Mine de rien, c’est vexant.
“Je suis étudiante en Droit : scio me nihil scire.”
Il existe un ravin immense entre le Droit et sa pratique.
(...)“Donc tu vas faire juge plus tard ?”
J’ai rencontré durant ma formation des tas de gens surdiplômés. Pas un ne voulait réellement être greffier ; souvent l’on passe le concours pour évoluer ensuite. Mais pas évoluer en tant que greffier ; l’on apprend très vite que nulle évolution n’est possible dans cette profession. (...)
Et pourtant, malgré cela, nous exerçons tous avec passion. Une passion qui est absolue en son sens le plus étymologique : déliée de toute autre considération. On ne peut pas être carriériste lorsqu’on est greffier.
Parce que c’est cela, le métier de greffe : on exerce à fond, ou on n’exerce pas. (...)
Tous les jours, je me dis que je suis là pour ces gens qui ne savent même pas que j’existe.

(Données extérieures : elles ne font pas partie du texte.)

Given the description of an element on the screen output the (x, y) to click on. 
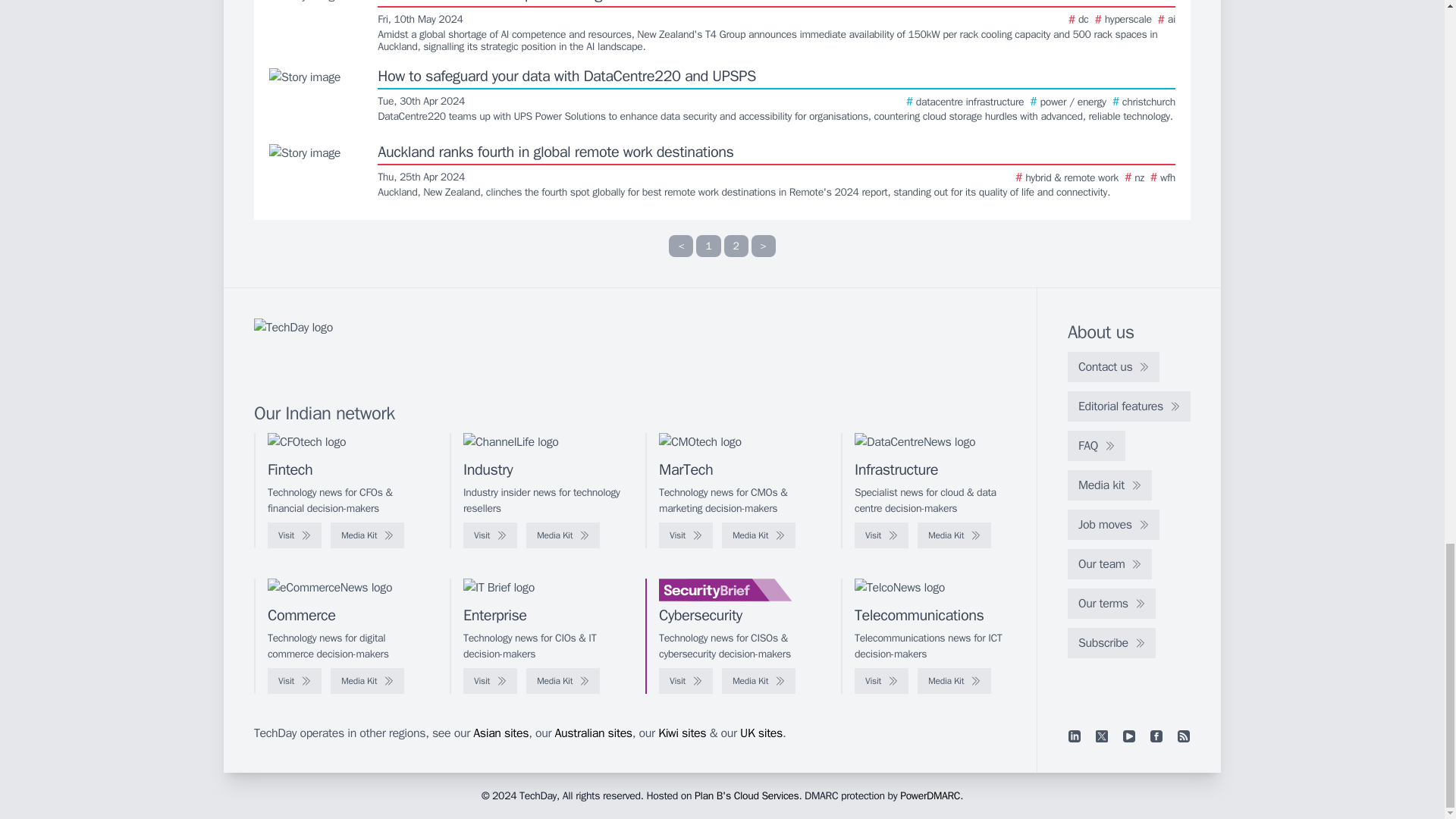
Media Kit (562, 534)
Visit (294, 534)
Media Kit (367, 534)
1 (707, 246)
2 (735, 246)
Visit (489, 534)
Given the description of an element on the screen output the (x, y) to click on. 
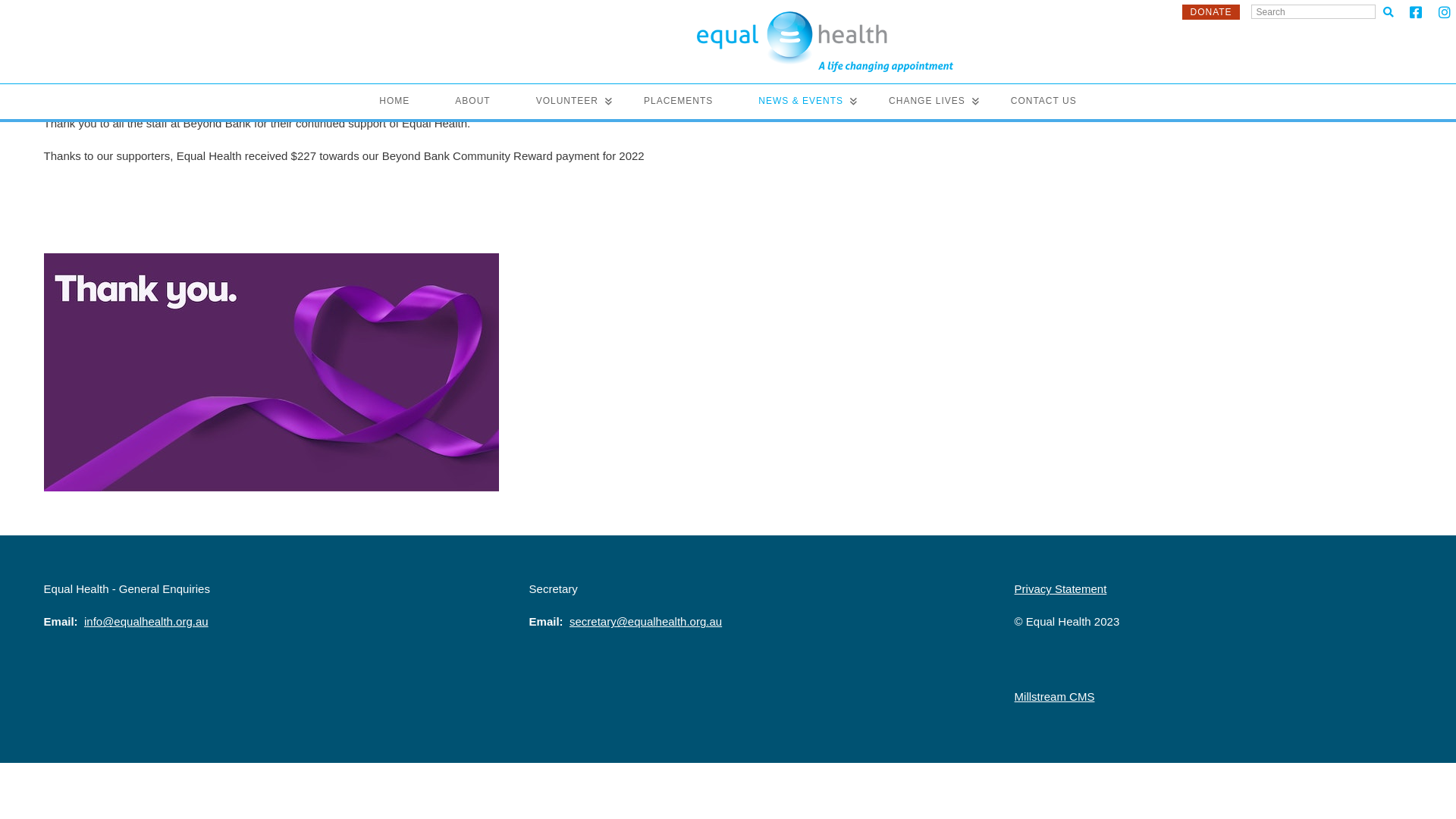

Des gens qui ne savent pas que si mes collègues et moi disparaissions, des détenus seraient libérés, des enquêtes cesseraient, des enfants seraient laissés aux mains de parents irresponsables, des couples qui ne s’entendent plus devraient rester mariés, des avocats ne seraient plus payés[4], et j’en passe. (...)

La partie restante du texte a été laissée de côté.